Juan Sabeata | |
---|---|
Born | ca. 1645 |
Died | ca. 1692 |
Occupation | Native American leader |
Juan Sabeata (c. 1645–c. 1692) was a Jumano Indian leader in present day Texas who tried to forge an alliance with the Spanish or French to help his people fend off the encroachments of the Apaches on their territory.
Life
Sabeata (also written Xaviata) was born after 1640 at Las Humanas, the Tompiro Pueblo now called Gran Quivira. Sabeata later made his way to the city of Parral in northern Mexico. There, he was baptized a Catholic as an adult and given the Christian name of Juan. When he first came to prominence in 1683 he was a leader of the Jumano Indians and their allies. Sabeata apparently did not speak Spanish well as he communicated through an interpreter.[1]
Meeting with the Spanish
In 1683, the Spanish on the northern frontier were vulnerable. The Pueblo Revolt of 1680, led by Popay, resulted in more than 400 Spanish deaths and their expulsion from New Mexico. The 2,000 survivors retreated to El Paso, Texas.[2] Thus, when a delegation of friendly Indians, headed by Sabeata, came to El Paso in October 1683 the Spanish were welcoming.
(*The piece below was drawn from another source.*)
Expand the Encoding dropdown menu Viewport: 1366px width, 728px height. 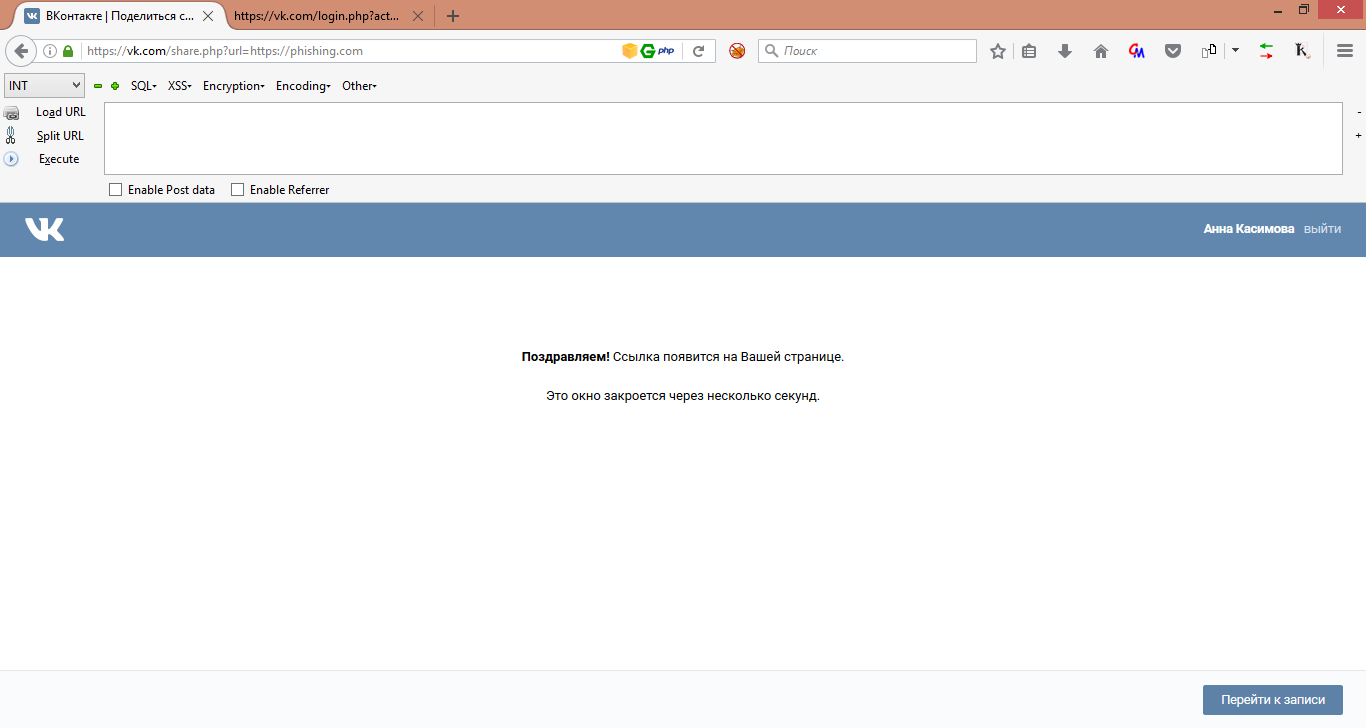tap(302, 86)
Sabeata said that he lived at La Junta, the junction of the Rio Grande and Conchos rivers near the present day town of Presidio, Texas. He said he had been sent by several Indian nations to request that the Spanish establish Christian missions in their territory. He also requested Spanish aid to the Jumanos and their allies against the depredations of the Apaches. The majority of his tribe, he explained, lived eastward from La Junta and were menaced by the Apache who lived nearby. Sabeata said that the Jumanos had good trade relations with 36 different tribes. Among those he named which can be identified are the Tejas, the Caddoan tribe that would give the state of Texas its name. Moreover, Sabeata mentioned that "other Spaniards"—meaning the French—were trading with the Tejas.[3]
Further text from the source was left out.